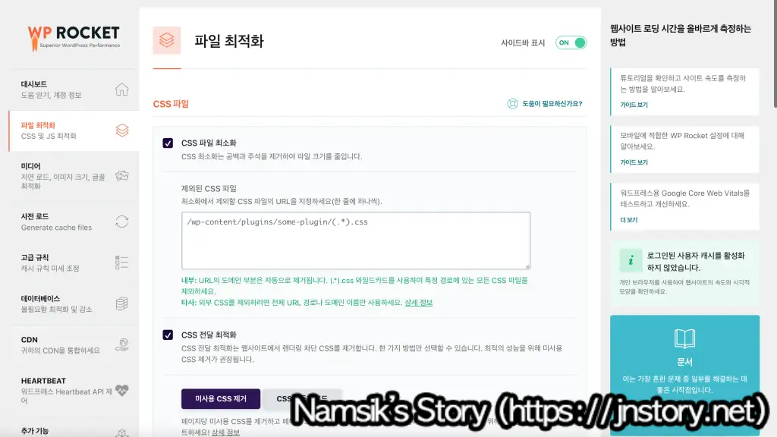
Task: Uncheck the CSS 파일 최소화 checkbox
Action: tap(168, 143)
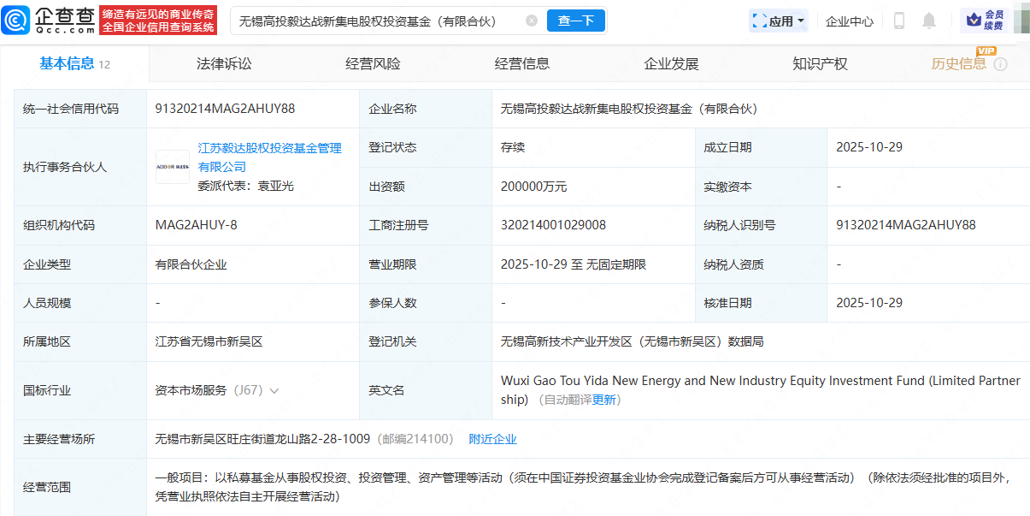Click 更新 beside the auto-translated English name
This screenshot has height=516, width=1030.
pos(603,400)
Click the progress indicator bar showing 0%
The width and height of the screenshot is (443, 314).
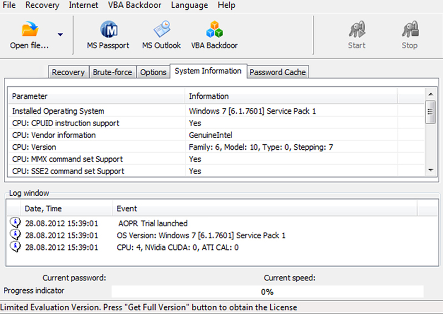(267, 291)
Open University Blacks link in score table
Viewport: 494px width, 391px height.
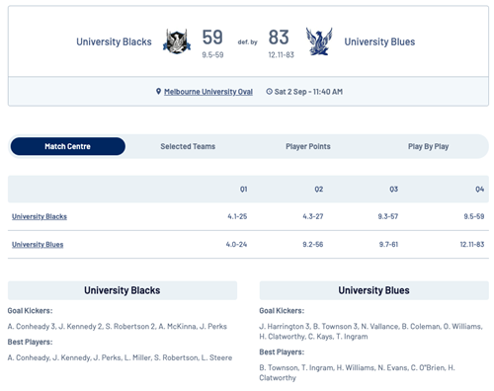(x=40, y=216)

______

• _WORK INSTRUCTIONS_
From the line with "Click the progress indicator bar showing 0%" down to the last line of the entries above, set down every line exactly, apart from the pictures.

• _COMPLETED TASK_
Click the progress indicator bar showing 0%
The width and height of the screenshot is (443, 314).
(267, 291)
Open University Blacks link in score table
Viewport: 494px width, 391px height.
(x=40, y=216)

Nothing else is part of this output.